» **PETIKAN TERPILIH**

◆ ◆ ◆ ◆ ◆ ◆ ◆

HUKUM DAN HAM (HAK HIDUP)
TUGAS MAKALAH

Nama         : Muhammad Agung
   NIM           : B11113045
 
https://encrypted-tbn0.gstatic.com/images?q=tbn:ANd9GcTG81fwPxDKGelvnz-dsfnpitX6-8cx8DjdI8u534C5nbwPf8R_Ja8urg
KATA PENGANTAR

Puji syukur senangtiasa tersampaikan dalam bibir yang selalu bertasbih kepada Rabbnya Tuhan Semesta Alam atas segala karunia dan rahmatnya sehingga Alhamdulillah tugas Hukum dan Ham ini dapat terselesaikan tepat pada waktunya.
Dalam tulisan ini penulis menyadari bahwa masih banyak hal yang belum sempat tertuang kedalam makalah ini, oleh karna banyaknya keterbatasan dari diri penulis baik itu dari segi literature, disiplin keilmuwan dan juga berbagai hal lainnya yang menjadi kendala terkait penulisan makalah ini.
Ada banyak manfaat berupa ilham pandangan tentang HAM itu sendiri yang olehnya akan kita temukan didalam pembahasan, sehingga besar harapan makalah ini dapat menjadi literature maupun bahan rujukan dalam penulisan kedepannya terkait Hak Asasi Manusia, dimana hal itu tentu akan membawa manfaat bagi para praktisi hukum yang akan mengkaji lebih dalam.

◆ ◆ ◆ ◆ ◆ ◆ ◆

» **BAHAN SUMBER**

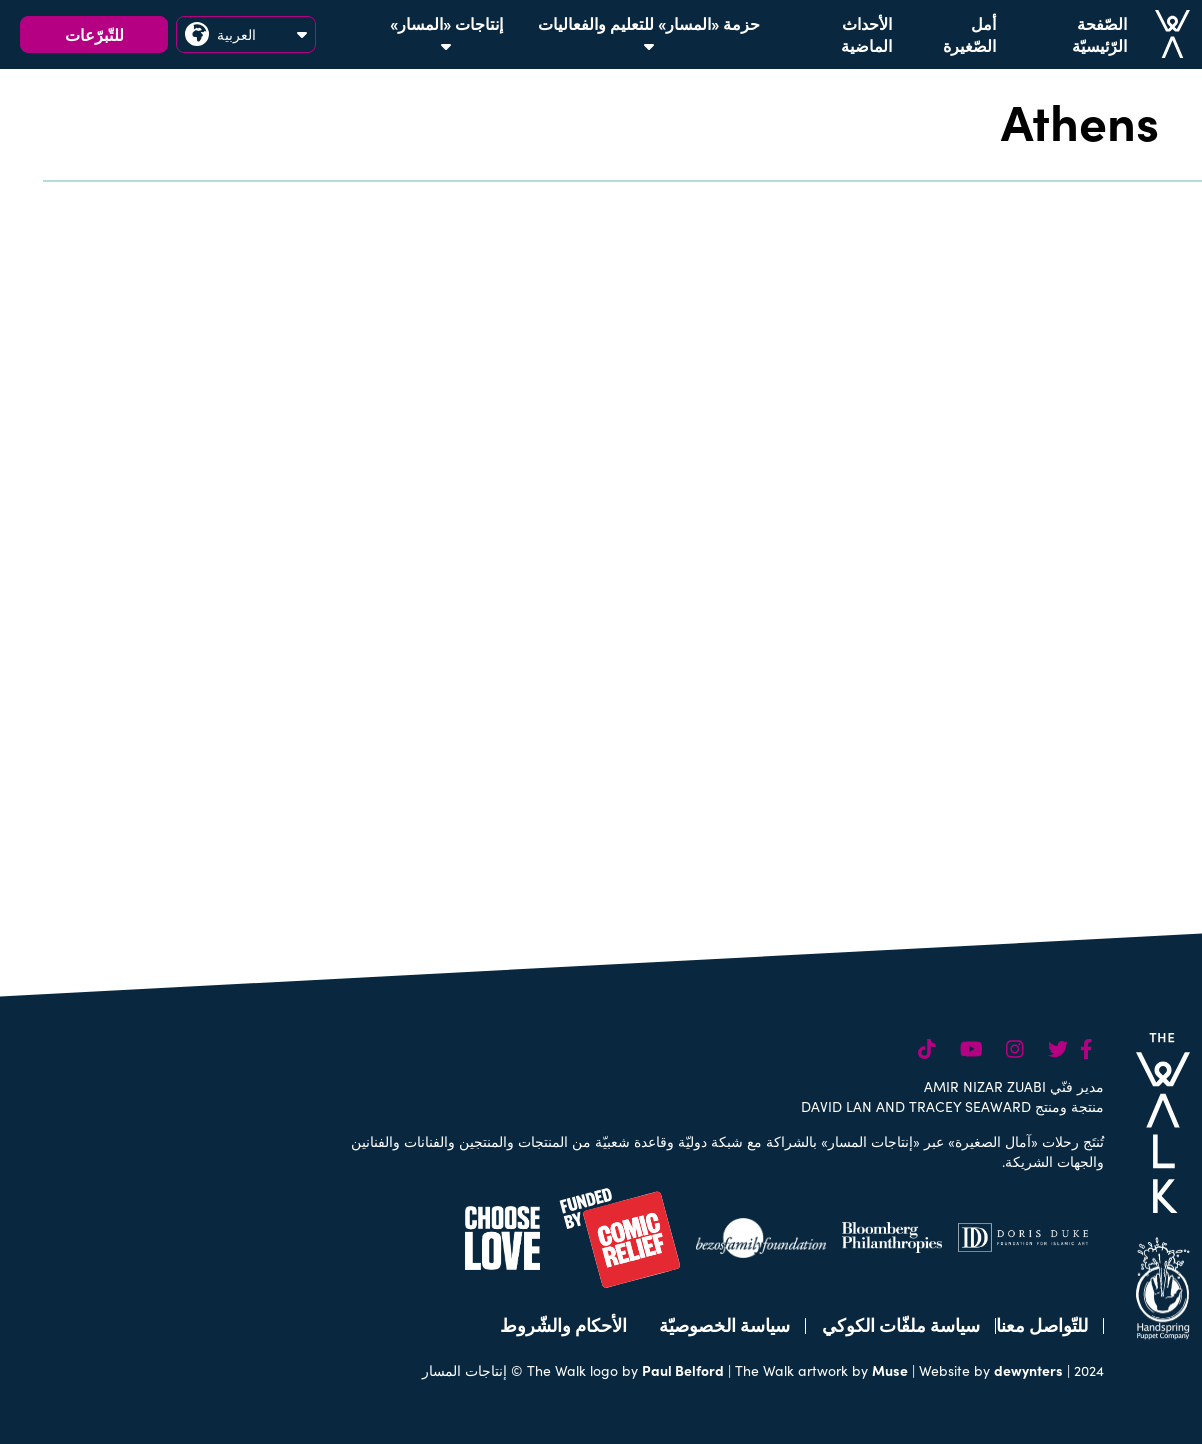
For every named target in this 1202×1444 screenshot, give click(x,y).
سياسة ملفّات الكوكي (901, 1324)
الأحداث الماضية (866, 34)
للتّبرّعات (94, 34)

◆ ◆ ◆ ◆ ◆ ◆ ◆

» **TUGAS ANDA**
Kutip persis dari makalah tentang hukum dan HAM di atas seluruh bagian mulai dari "TUGAS MAKALAH" turun sampai "tepat pada waktunya.".

» **HASIL YANG BENAR**
TUGAS MAKALAH

Nama         : Muhammad Agung
   NIM           : B11113045
 
https://encrypted-tbn0.gstatic.com/images?q=tbn:ANd9GcTG81fwPxDKGelvnz-dsfnpitX6-8cx8DjdI8u534C5nbwPf8R_Ja8urg
KATA PENGANTAR

Puji syukur senangtiasa tersampaikan dalam bibir yang selalu bertasbih kepada Rabbnya Tuhan Semesta Alam atas segala karunia dan rahmatnya sehingga Alhamdulillah tugas Hukum dan Ham ini dapat terselesaikan tepat pada waktunya.